Dans l´un de ses 25 ouvrages, il démontra de manière exhaustive, que les pratiques occultes (avec extirpation des organes génitaux) est une réalité au Cameroun.
Il s´exclama aussi plusieurs fois sur le nombre des bars de Yaoundé, et s´inquiéta plusieurs fois du fait qu´un pays comme le Cameroun soit le premier consommateur du liquide pétilleux de la champagne.
Ateba nous restera aussi grave dans la mémoire, comme le seul universitaire à avoir exhibé ses parchemins sur un plateau de télévision camerounaise.

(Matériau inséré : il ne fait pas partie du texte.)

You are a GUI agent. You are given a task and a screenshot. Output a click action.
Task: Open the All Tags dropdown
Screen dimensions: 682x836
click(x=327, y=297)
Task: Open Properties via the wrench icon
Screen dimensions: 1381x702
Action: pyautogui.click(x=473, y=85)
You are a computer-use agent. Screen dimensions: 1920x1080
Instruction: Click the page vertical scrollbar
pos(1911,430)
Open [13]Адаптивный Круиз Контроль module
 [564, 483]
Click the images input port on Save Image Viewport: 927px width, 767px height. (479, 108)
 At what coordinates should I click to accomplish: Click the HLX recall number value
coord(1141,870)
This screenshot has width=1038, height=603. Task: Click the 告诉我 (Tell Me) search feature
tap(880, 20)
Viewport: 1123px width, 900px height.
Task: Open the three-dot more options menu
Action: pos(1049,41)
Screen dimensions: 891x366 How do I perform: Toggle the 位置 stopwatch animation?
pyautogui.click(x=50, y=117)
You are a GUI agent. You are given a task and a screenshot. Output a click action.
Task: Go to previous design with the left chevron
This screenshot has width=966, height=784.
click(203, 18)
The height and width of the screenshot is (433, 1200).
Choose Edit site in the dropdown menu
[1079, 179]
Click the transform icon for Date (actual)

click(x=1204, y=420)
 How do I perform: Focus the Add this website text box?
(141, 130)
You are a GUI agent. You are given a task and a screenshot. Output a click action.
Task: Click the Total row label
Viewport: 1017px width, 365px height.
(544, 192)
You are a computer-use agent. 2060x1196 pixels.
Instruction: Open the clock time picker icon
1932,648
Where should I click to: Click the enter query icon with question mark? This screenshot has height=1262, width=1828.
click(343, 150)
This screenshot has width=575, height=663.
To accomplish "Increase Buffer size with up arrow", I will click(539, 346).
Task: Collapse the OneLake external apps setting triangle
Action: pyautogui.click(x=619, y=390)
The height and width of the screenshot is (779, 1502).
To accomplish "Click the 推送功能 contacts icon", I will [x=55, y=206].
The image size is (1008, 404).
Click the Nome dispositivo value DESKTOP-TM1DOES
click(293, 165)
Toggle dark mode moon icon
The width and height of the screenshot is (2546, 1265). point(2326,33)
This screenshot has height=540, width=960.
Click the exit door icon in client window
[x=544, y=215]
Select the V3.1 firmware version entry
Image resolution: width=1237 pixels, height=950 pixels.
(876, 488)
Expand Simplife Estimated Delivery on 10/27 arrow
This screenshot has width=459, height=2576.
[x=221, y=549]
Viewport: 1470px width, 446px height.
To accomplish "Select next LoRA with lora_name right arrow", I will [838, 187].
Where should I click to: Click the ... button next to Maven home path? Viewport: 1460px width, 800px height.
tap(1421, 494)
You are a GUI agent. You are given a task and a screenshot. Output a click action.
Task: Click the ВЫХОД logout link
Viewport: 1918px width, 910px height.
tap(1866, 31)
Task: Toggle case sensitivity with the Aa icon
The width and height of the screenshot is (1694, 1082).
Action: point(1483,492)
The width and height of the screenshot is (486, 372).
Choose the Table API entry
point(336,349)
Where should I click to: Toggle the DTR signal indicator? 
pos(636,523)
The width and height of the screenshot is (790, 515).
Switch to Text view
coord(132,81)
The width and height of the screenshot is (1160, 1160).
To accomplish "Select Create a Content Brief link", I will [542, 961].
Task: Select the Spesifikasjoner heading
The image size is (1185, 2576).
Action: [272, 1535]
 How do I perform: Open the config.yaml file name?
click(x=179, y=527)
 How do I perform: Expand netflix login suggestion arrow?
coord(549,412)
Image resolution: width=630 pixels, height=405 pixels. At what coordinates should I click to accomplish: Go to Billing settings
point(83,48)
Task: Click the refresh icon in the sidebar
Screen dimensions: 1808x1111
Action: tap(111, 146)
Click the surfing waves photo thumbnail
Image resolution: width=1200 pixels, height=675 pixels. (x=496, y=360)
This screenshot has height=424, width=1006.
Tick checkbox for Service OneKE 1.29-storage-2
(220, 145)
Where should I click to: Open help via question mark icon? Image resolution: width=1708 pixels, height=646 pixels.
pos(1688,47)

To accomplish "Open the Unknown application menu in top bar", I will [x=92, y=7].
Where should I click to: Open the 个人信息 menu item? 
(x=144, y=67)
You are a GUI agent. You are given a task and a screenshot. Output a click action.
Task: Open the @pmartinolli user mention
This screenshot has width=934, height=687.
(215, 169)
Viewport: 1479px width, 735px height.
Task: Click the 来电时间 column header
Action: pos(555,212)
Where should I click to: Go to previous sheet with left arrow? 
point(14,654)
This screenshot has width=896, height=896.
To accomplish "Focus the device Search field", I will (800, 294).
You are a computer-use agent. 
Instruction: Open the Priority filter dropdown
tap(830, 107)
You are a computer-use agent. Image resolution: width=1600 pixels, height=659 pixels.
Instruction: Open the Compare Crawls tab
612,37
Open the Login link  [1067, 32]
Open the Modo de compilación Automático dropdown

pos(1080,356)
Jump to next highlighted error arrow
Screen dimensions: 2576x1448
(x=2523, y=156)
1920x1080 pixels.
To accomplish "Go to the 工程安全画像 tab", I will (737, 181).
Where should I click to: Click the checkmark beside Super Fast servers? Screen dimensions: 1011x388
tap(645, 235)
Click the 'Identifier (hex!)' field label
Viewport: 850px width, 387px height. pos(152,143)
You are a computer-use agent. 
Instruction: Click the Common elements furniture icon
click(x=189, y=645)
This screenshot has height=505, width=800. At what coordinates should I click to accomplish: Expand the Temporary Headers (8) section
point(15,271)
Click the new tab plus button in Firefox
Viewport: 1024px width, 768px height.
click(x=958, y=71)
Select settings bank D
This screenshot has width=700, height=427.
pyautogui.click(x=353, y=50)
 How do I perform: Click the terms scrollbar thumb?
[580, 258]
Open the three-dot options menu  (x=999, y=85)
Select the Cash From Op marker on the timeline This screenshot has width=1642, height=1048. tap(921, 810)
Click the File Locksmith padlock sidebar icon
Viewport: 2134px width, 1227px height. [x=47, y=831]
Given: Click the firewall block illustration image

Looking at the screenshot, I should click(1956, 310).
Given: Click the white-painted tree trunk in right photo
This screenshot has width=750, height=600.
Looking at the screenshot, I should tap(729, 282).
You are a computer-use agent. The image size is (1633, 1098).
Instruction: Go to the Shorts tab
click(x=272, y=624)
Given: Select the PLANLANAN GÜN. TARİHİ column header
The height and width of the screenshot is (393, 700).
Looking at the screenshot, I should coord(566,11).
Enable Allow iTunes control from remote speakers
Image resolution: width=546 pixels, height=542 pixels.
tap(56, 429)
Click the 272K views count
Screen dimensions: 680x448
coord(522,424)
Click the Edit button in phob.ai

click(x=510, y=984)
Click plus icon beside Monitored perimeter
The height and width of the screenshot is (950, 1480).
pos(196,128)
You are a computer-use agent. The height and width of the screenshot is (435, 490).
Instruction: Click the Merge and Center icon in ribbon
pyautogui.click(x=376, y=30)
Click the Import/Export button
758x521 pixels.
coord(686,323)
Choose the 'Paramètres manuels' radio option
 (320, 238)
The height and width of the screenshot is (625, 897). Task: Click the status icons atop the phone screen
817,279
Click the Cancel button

A le voir critiquer certains membres influents et puissants de son parti politique, le RDPC, on avait des frissons. D´où lui venait ce courage?
Ateba n´était ni narciste, ni populiste
Je me rappelle dune émission avec le journaliste camerounais Thierry Ngongang, qui devait s´excuser auprès des milliers de téléspectateurs, qui attendaient avec impatience, après minuit, une émission avec Ateba, annoncée pourtant deux heures auparavant.
Quand Ateba passait à la télé, les gens ne dormaient pas. Ateba tu n´es pas mort pour rien.
Ateba Eyene devrait retrouver sa place dans « le Panthéon camerounais » comme le propose le père du foyisme politique Olivier Anicet, Bilé.
Ateba tu es mort, mais tu continues à vivre dans nos cœurs.